I- Comme tous les soirs, sa grand-mère maternelle vint s’installer près de sa couche et commença à lui raconter une histoire pour l’endormir.
« Il était une fois deux jeunes filles, Vérité et Médisance, qui vivaient dans le même hameau et se fréquentaient souvent malgré leurs caractères, physique et moral, diamétralement opposés
Vérité, dont les parents étaient très pauvres, travaillait durement pour leur venir en aide. Chaque matin, elle se rendait à la forêt pour ramasser du bois afin de l’échanger contre une miche de pain. Toute petite, elle avait attrapé une de ces maladies fréquentes dans ces contrées perdues. Le guérisseur et le chef de la tribu intimèrent à la maman une mise en quarantaine de la petite. Aussi Vérité fut-elle enfermée pendant une longue durée. Quand elle se rétablit et fut autorisée à fréquenter les filles de son âge, les habitants de la tribu furent horrifiés par la laideur de cette créature. Ossue, elle était élancée et louchait des deux yeux Avec sa chevelure ébouriffée et terne, elle avait l’air d’un monstre. Ses jambes menues et très longues supportaient péniblement un torse rond et pointu. Ses bras, quand elle les baissait dépassaient largement ses genoux. Elle n’avait presque pas de fesses. Son déhanchement rappelait celui de l’autruche ou du gorille qu’elle avait l’habitude d’apercevoir, de temps en temps, dans la plaine broussailleuse ou sous les arbres de la forêt dense.

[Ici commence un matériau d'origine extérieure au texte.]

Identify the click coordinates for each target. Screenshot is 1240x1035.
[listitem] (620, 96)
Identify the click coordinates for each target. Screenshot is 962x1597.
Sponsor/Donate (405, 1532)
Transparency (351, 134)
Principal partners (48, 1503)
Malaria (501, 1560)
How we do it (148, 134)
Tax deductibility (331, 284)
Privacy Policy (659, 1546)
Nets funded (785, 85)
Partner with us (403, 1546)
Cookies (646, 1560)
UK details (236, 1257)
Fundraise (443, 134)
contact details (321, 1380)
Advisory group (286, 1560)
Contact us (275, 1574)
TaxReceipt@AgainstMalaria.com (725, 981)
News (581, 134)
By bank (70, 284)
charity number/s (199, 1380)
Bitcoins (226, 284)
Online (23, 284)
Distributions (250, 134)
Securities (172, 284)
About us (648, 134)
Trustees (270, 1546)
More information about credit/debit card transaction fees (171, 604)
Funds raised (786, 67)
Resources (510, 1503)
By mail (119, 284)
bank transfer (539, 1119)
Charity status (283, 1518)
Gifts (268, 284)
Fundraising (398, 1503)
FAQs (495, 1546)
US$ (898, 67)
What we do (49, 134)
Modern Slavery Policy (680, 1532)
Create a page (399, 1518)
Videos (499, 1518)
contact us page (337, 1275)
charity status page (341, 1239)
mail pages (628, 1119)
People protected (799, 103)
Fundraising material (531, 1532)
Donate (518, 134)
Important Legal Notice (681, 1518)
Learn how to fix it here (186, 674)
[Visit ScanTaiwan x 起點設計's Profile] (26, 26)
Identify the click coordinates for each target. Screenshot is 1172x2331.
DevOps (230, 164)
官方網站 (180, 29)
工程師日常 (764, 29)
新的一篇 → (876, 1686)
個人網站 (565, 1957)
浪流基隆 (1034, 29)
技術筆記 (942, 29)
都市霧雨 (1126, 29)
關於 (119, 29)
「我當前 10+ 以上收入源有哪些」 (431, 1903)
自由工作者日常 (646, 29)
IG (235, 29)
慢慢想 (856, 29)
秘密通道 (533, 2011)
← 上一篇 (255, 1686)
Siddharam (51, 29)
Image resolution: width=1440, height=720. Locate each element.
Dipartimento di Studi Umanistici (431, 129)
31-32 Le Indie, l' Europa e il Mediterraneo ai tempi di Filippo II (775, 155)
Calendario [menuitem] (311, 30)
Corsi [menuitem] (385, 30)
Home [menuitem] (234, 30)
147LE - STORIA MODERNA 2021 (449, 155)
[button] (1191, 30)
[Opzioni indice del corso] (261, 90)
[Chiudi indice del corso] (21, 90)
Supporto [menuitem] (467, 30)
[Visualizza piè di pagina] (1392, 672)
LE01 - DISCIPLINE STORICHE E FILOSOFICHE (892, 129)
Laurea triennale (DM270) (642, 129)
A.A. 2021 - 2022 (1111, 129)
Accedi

Souvent, en la voyant venir, les jeunes filles de son âge criaient : « Le marteau arrive » et se tenaient tranquilles jusqu’à ce qu’elle s’éloigne. On l’avait surnommée ainsi tellement elle ressemblait étrangement à cet outil dont se servaient beaucoup d’habitants de la tribu dans leurs tâches quotidiennes. Gare à celles qui essayaient de se mettre sur la route du marteau. Elle les écrasait par son verbe franc et direct. Vérité blessait. Vérité dérangeait. On fuyait Vérité.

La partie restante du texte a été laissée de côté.